We would like to thank Prof. El-Kassimi for his interest in our article. It is our pleasure to respond to his valuable comments. Prof. El-Kassimi raised a concern about the definition of COPD used in our study and its relation to duration of tobacco smoking. We understand the concern here; however, we stated clearly in our study that a minimum of 5 years of smoking history means a range from 5 to 10 years, not a smoking history of 5 years only. Nevertheless, the risk of COPD due to smoking (GOLD updated 2010) is dose-related not time-related. Prof. El-Kassimi mentioned in his letter that GOLD does not state a cut-off time duration for the development of COPD among smokers.

He referred to other reports and CT findings, but in prevalence studies such is ours we cannot depend on debatable and controversial reports. We must instead use current standard guidelines (e.g., GOLD). In addition, Prof.
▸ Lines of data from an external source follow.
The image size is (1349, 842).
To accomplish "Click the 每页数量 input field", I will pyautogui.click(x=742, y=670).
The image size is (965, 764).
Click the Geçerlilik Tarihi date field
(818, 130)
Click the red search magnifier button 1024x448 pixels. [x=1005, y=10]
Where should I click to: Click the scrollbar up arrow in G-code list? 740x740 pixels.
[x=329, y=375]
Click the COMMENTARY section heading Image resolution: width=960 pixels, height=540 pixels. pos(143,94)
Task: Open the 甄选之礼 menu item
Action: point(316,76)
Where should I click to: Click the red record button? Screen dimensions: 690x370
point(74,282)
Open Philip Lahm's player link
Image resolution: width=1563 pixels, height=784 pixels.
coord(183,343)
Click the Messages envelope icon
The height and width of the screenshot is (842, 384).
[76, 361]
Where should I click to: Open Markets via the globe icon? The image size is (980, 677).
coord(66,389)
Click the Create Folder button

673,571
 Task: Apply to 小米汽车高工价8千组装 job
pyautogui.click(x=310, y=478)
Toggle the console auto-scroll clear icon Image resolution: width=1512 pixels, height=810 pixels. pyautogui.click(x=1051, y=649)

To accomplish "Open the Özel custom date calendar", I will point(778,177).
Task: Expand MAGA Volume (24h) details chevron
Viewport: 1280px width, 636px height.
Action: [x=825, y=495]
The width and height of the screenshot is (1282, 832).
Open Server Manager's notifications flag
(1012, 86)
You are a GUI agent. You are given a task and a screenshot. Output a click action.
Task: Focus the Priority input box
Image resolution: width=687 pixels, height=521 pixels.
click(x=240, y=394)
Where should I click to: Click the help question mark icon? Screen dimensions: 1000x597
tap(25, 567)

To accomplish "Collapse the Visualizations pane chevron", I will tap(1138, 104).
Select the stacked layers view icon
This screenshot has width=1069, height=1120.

El-Kassimi clearly stated in his letter that although smoking is the most common risk factor for COPD, there are other potentially important risk factors including genetic factors, indoor and outdoor air pollution (e.g. wood burning), and chest infections.

We adopted the GOLD and WHO definition of COPD and spirometry criteria for diagnosis of COPD. This definition does not differentiate between COPD and severe irreversible asthma. For epidemiological studies, we need to adhere to standard criteria and definition. A prevalence study always has some methodological limitations. In a prevalence study, screening for asthma is usually based on an asthma questionnaire that includes a detailed history of asthma symptoms and a history of atopy. Our study involved such a questionnaire. In addition, we excluded all spirometry tests yielded in reversible airway obstruction, and all our patients were over the age of 40 years and all were smokers. We believe that these tools and criteria are enough to exclude most asthma patients. Indeed, asthma can be diagnosed in clinical practice based on symptoms alone in the majority of the patients without further testing. Other methods to differentiate asthma from COPD (e.g. CT scan, transbronchial biopsy) are beyond the aims of epidemiological (prevalence) studies.

Prof. El-Kassimi raised a concern about the high rate of excluded subjects due to poorly performed spirometry and he questioned whether this may reflect the poor reliability of these diagnostic tests. We respectfully disagree and believe that this is a strength rather than a weakness of the study. Excluding a large number of tests due to poor performance indicates that the research team was very meticulous and highly adherent to the American Thoracic Society (ATS) standards. All tests were reviewed by two investigators independently to make sure the quality of the flow-volume curves and time-volume curves followed the ATS criteria.

I would like to emphasize that our study is a prevalence study and should be interpreted from this angle.